I had to crunch some data today, and decided to experiment a bit. It mostly involved lots and lots of Levenshtein ratios. On my laptop it took over 25 minutes to complete a single run (45k rows, several thousand calculations per row) – a bummer when you want to quickly iterate the rules, cutoffs, penalties, etc. First step was simply cutting out some work that was a nice-to-have. That got me down to 16 minutes.
Second was adding multiprocessing. I figured this would be easy, but the way I originally wrote the code (the function required both an element, and a penalty matrix) meant that just plain multiprocessing.Pool.map() wasn’t working. I wrapped it up with itertools.izip(iterator, itertools.repeat(matrix)), but that gives a tuple which you can’t easily export. It turns out that this, basically calculatorstar from the Pool example, is a godsend:
def wrapper(args): return func(*args)
So that got me down to 8 minutes on my laptop. However the cool part is that on an 8 core server I was down to only 1 minute, 30 seconds. Those are the sorts of iteration times I can deal with.
Then I decided to try the PiCloud. After trying it out earlier this week I thought it would be interesting to test it on a real problem that linearly scales with more cores. They advertise it in the docs, so I figured maybe it would be useful and even faster.
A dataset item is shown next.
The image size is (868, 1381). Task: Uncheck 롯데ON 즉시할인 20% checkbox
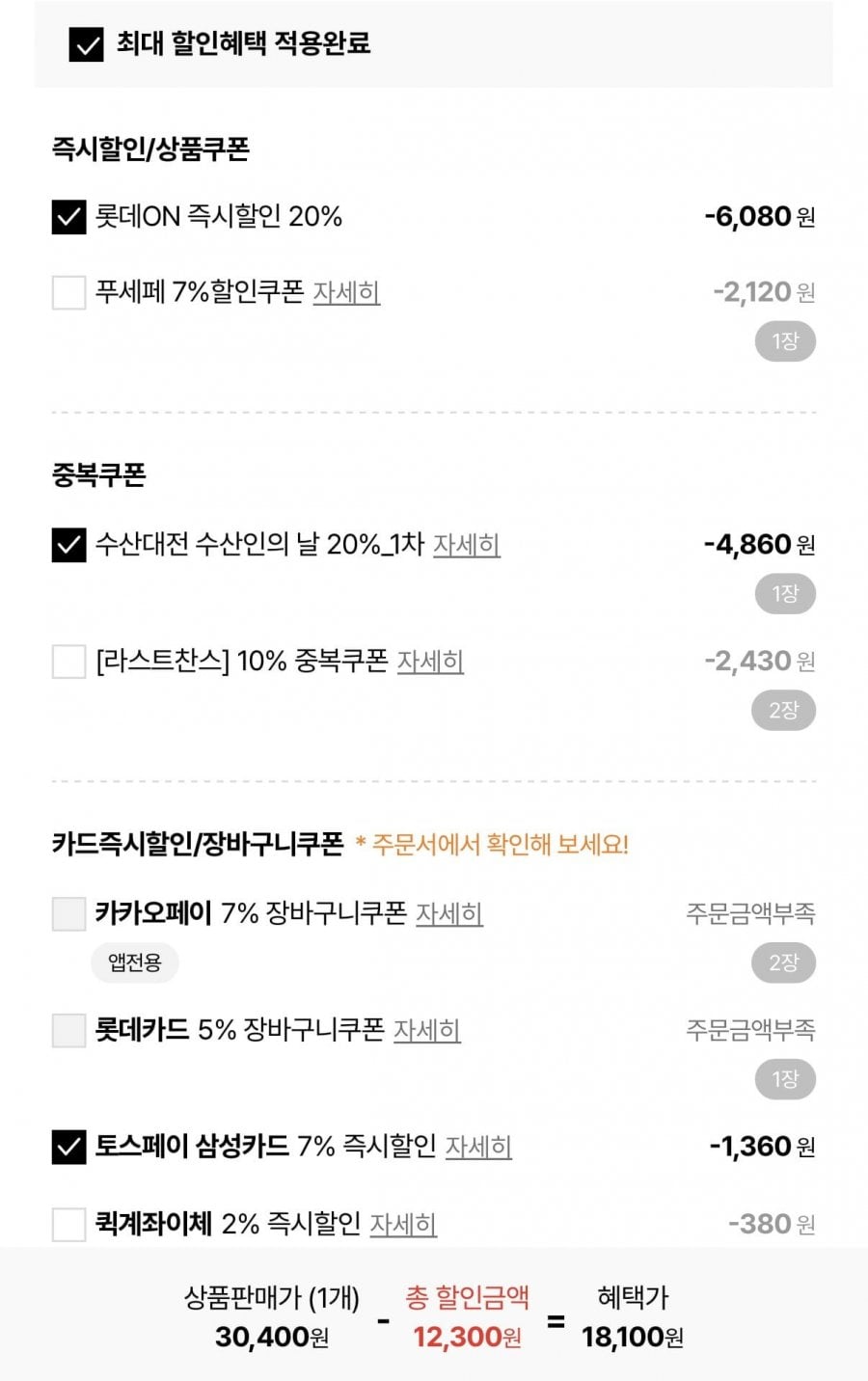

Not so fast. It was easy to write after I already had multiprocessing working, but the first version literally crashed my laptop. I later figured out that the “naive” way to write it made it suck up all the RAM on the system. After less than 5 minutes I killed it with 1.7GB/2GB consumed. Running it on the aforementioned 8 core/32GB server had it consume 5GB before it finally crashed with a HTTP 500 error. I posted in the forums, got some advice, but still can’t get it working. (Read that short thread for the rest of the story). This seems like exactly what they should be nailing, but so far they’re coming up empty.